-- PROBLEM DESCRIPTION --
List each line in the records below that contains the word "width".

-- RECORDS SHOWN --
====
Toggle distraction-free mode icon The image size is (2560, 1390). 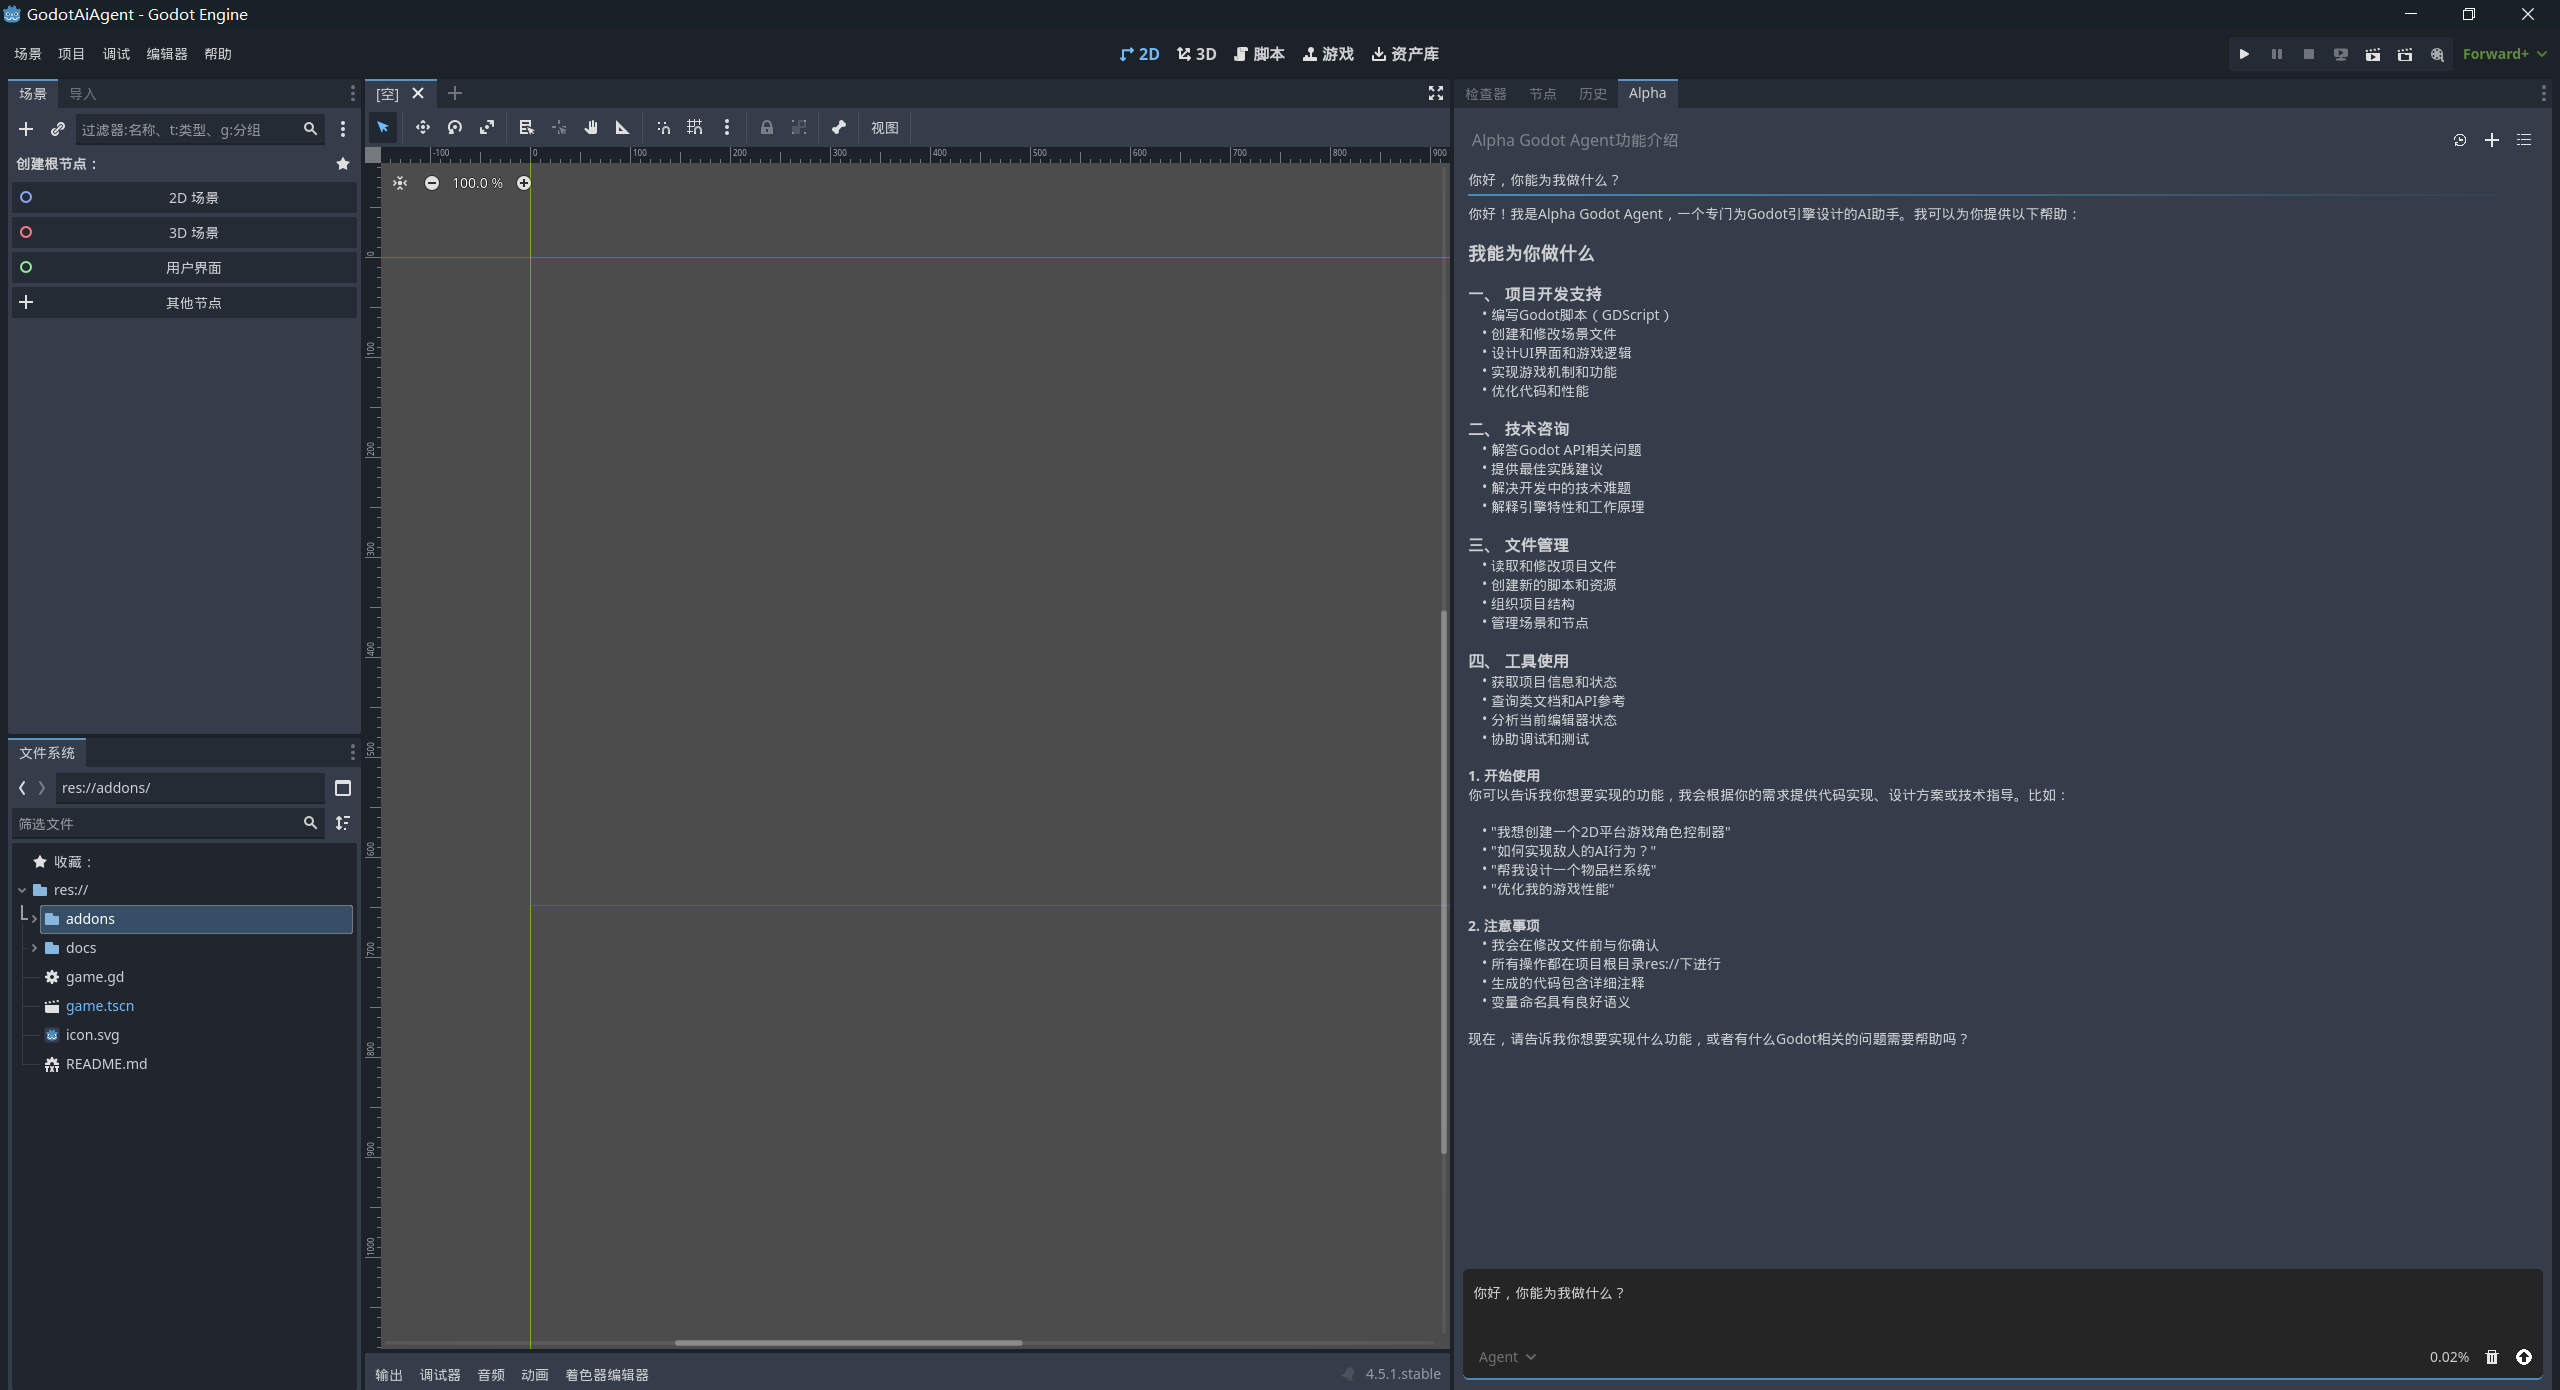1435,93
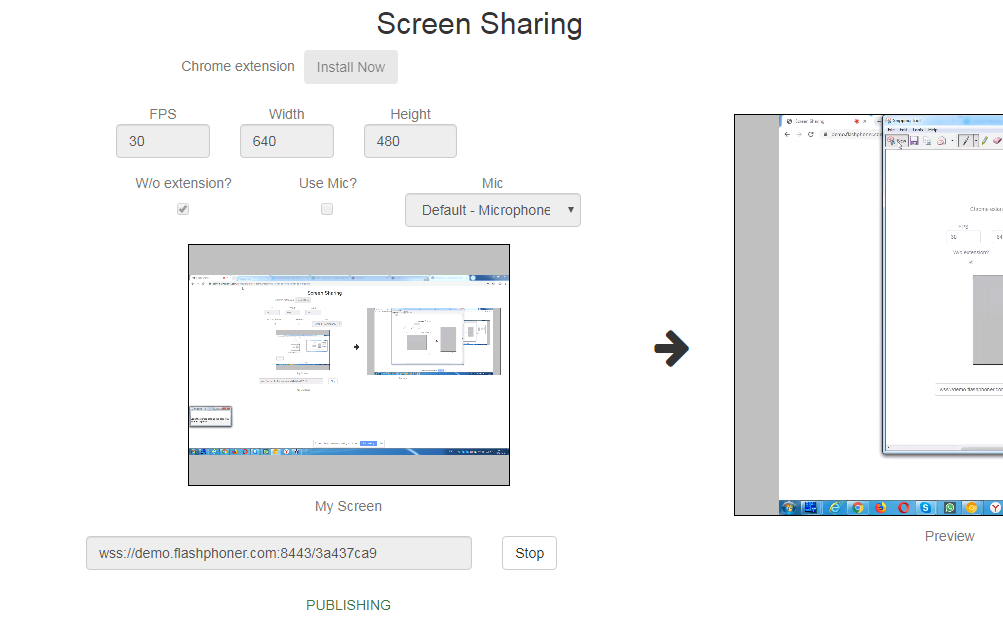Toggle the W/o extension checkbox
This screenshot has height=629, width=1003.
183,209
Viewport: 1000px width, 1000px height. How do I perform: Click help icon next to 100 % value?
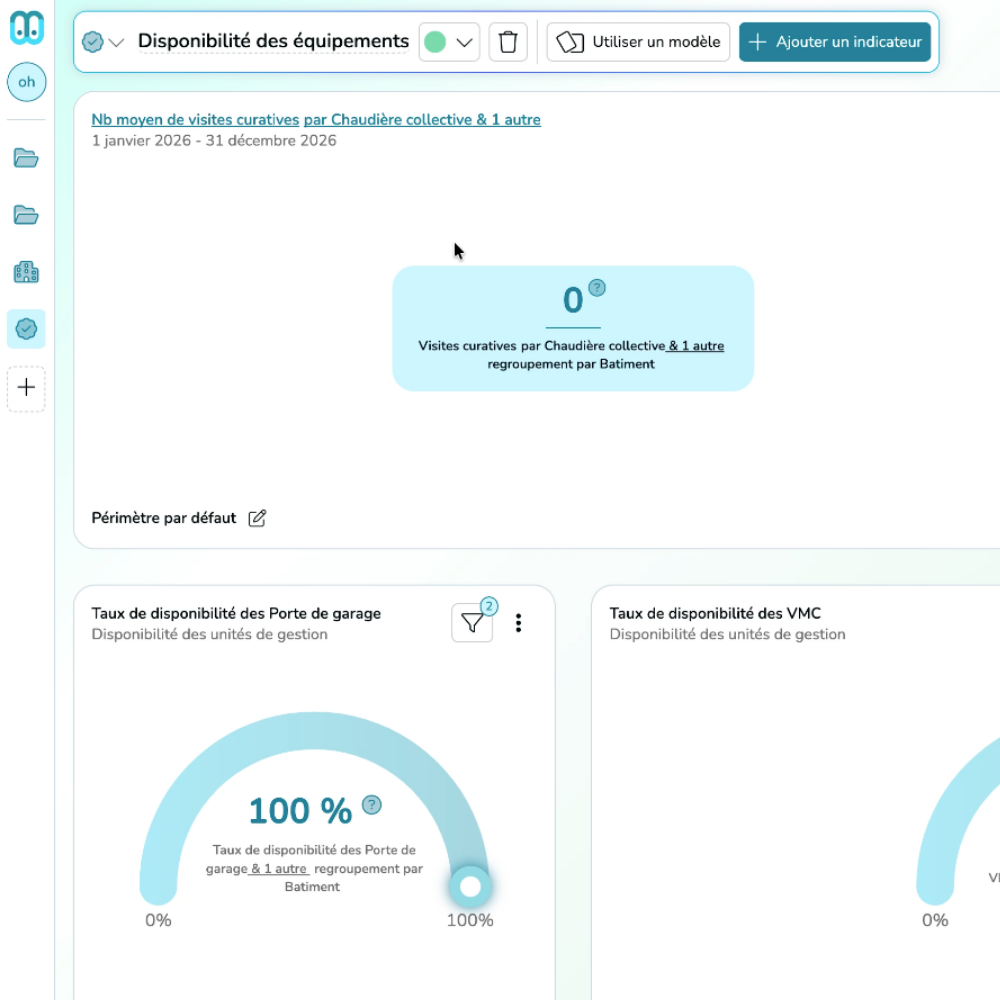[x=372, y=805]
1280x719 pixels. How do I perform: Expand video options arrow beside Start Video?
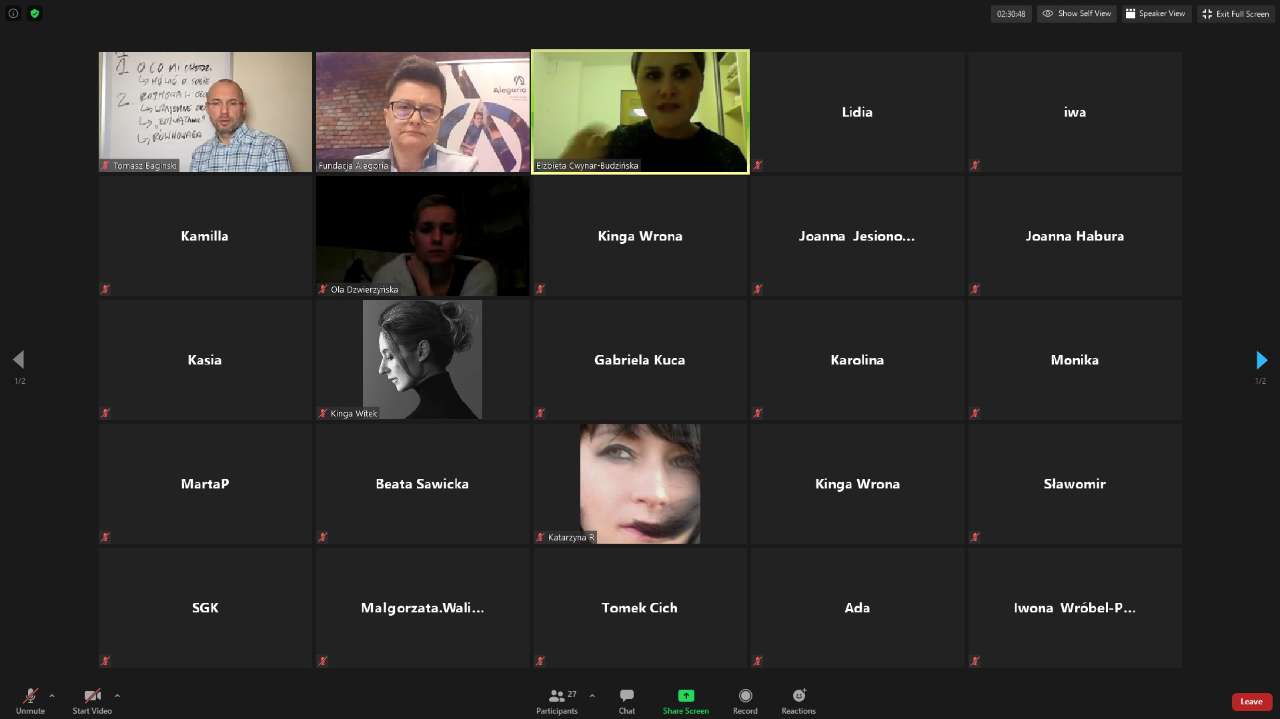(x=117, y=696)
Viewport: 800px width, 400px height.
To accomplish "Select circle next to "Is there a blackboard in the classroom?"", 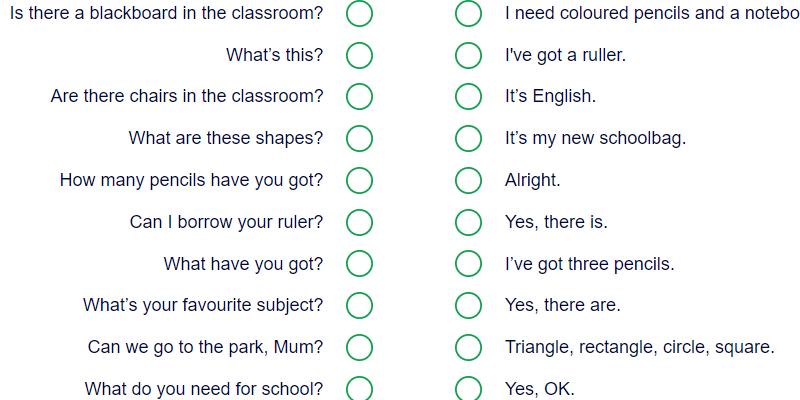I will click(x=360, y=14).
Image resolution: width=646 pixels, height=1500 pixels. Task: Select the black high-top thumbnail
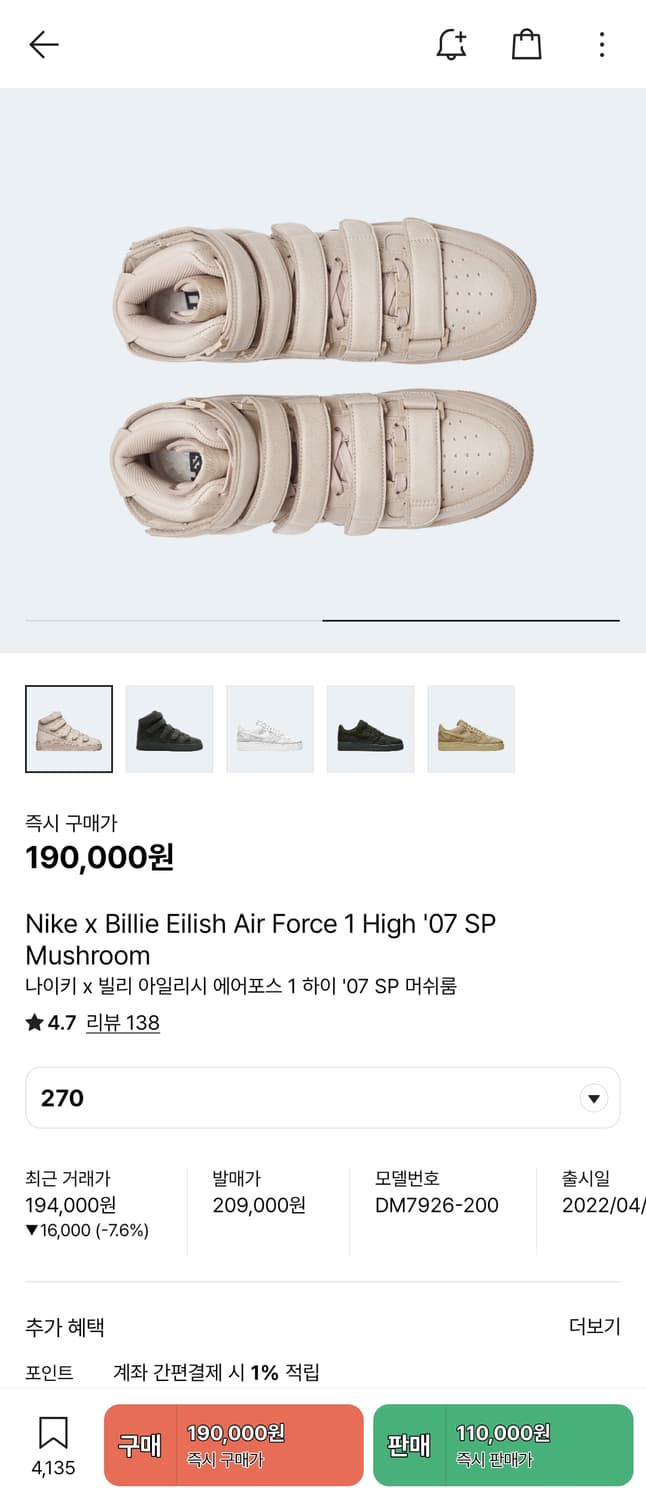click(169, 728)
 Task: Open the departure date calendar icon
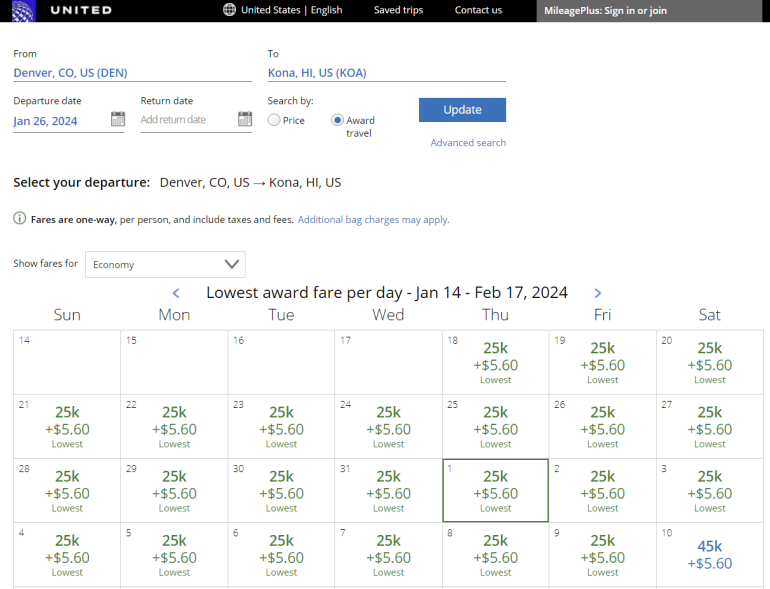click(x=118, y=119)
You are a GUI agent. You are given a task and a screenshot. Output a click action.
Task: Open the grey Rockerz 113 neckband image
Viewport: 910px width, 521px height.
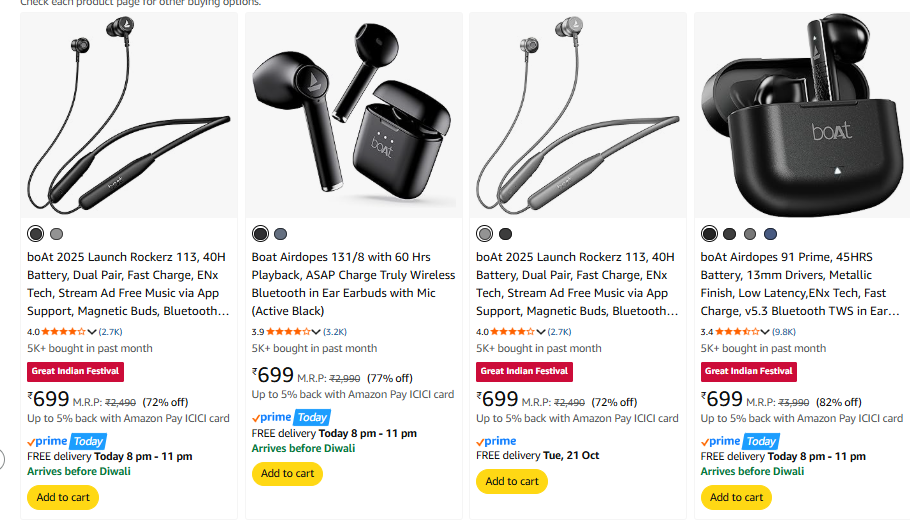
====
-- OUTPUT FOR THIS TASK --
This screenshot has height=629, width=1003.
Viewport: 1000px width, 1000px height. How do I perform: Click help icon next to 100 % value?
Viewport: 800px width, 400px height.
Image resolution: width=646 pixels, height=1500 pixels. Task: Select the black high-top thumbnail
Viewport: 910px width, 521px height.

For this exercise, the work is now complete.